Private provider growth – new figures from Willetts
Back in February, I covered a parliamentary statement from David Willetts on the loan outlay to students at private HE providers. I speculated then on the missing figures for maintenance grants to those students. We have now had revised figures from Willetts which includes grants (which do not have to be repaid and count as cash expenditure).
The estimated costs of support to students at alternative providers are now as follows:
£ million By financial year 2013-14 2014-15 2015-16 (i) Loan outlay (cash) 400 650 600 (ii) Maintenance grantsand allowances 150 250 250 Forecast of expenditure on students at alternative providers remain especially uncertain as we still do not yet know how many students will be paid support in the 2013/14 academic year.
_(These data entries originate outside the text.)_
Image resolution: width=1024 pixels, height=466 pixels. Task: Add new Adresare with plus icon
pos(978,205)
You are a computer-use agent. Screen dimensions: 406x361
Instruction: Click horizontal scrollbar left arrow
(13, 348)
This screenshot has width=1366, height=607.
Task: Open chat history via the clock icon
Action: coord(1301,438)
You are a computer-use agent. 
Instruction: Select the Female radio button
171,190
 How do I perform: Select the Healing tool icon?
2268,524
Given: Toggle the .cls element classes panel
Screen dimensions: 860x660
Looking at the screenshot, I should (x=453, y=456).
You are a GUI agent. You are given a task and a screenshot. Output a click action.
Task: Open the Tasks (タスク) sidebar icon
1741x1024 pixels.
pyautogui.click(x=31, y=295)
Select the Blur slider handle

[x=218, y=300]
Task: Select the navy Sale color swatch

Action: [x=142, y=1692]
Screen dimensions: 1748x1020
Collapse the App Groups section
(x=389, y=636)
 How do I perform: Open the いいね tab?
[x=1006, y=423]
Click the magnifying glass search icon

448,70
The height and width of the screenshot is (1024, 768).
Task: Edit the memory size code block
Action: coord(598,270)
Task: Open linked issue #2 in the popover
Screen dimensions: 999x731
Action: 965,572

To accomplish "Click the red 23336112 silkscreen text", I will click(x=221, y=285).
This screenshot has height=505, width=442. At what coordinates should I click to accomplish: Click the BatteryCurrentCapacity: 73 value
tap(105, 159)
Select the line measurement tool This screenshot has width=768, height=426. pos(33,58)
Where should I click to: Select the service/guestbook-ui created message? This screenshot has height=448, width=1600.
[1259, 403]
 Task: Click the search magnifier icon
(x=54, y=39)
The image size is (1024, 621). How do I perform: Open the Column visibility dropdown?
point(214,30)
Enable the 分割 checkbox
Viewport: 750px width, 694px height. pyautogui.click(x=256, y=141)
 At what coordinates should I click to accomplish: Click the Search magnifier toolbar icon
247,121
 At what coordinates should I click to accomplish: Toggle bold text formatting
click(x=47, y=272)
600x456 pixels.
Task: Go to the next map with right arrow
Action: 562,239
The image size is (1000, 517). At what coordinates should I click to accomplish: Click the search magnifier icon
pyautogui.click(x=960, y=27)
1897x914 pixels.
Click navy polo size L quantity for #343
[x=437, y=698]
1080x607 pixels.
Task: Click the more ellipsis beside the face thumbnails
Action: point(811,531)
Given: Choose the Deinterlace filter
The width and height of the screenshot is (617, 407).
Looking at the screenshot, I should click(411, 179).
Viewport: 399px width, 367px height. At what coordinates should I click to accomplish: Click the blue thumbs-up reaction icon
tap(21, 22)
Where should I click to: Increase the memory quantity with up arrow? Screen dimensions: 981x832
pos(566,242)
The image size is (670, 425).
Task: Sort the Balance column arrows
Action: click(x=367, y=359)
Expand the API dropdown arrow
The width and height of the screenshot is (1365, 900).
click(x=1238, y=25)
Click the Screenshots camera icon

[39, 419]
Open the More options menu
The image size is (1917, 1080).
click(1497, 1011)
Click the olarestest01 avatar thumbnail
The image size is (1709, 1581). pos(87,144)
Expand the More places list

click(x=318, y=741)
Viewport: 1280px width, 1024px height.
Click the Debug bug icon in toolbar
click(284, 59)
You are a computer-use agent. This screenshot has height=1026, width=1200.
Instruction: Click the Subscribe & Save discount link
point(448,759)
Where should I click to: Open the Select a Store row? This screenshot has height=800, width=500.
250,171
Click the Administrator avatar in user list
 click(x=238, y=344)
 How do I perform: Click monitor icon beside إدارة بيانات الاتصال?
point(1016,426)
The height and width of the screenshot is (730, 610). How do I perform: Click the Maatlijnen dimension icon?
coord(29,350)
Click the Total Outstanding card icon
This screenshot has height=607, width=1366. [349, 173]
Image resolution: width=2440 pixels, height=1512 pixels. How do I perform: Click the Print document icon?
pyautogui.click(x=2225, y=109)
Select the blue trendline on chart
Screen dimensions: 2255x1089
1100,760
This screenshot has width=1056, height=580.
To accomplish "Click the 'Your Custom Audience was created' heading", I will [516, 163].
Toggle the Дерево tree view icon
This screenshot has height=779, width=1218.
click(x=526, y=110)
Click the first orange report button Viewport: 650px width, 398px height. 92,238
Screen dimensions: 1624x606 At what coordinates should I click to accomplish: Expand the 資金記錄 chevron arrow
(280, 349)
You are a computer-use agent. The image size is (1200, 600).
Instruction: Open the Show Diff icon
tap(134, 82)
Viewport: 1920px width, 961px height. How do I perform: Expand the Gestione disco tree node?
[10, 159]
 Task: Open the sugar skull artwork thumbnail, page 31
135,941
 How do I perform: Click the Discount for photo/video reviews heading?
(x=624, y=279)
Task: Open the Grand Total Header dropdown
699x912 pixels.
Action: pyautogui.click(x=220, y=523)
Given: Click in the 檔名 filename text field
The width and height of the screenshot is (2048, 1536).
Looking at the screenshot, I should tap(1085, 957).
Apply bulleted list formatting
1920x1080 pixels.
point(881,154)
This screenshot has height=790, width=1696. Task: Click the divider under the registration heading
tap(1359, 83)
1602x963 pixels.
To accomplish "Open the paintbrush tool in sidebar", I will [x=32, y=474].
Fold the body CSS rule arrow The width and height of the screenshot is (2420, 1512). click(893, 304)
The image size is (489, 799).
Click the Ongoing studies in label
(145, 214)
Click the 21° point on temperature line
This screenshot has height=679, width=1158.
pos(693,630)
All forecasts are based on assumed growth from the 2012/13 baseline.
As Shiv Malik and I write in the Guardian today, this represents astonishing growth. In academic year 2010/11, the first of the Coalition government, only £42million went to students studying at private colleges (£33m in loans and £9million in grants). Four years later, it is expected to hit £900m before dropping back slightly with the impact of the introduction of recruitment controls for private providers this Autumn.
Back in 2011, I wrote a piece for Radical Philosophy on ‘New Providers’ which said:
Their impact is generally underestimated as it is not appreciated how the government will protect them and support them in the first days of this new era, until they are able to compete.
In Great University Gamble, I pointed to US experience of very rapid growth and suggested it could also happen here. In the four years since 2010/11, we will have seen an increase to private student funding of 2050% according to these new figures.
I underestimated its current astonishing growth rate – which even frightened the government in November. Look back again to that note to the table, ‘Forecast of expenditure on students at alternative providers remain especially uncertain as we still do not yet know how many students will be paid support in the 2013/14 academic year. All forecasts are based on assumed growth from the 2012/13 baseline’.
From the perspective of BIS’s budget, already facing pressures, it is important to point out that maintenance grants are cash expenditure and were underestimated on original projections. In addition, with the estimated loss on loans now at 45 per cent of outlay, there is a £290m loss on the £650m loans to be issued in financial year 2014/15 (with a sizeable part of that going to private colleges directly to cover tuition fees).
The government will therefore hit £0.5billion expenditure (grants + loss on loans) on students at private providers. Many of these colleges are for-profit. The names are unfamiliar to most – you can find a list here of all courses ‘designated for student support’. You can see some of the places operating out of Whitechapel here.
The point to underscore is that big cuts are being made to teaching budgets at established universities to compensate. Some of the ‘major fiscal challenge’ facing BIS is self-inflicted – this policy of ‘diversification’ is a big contributor.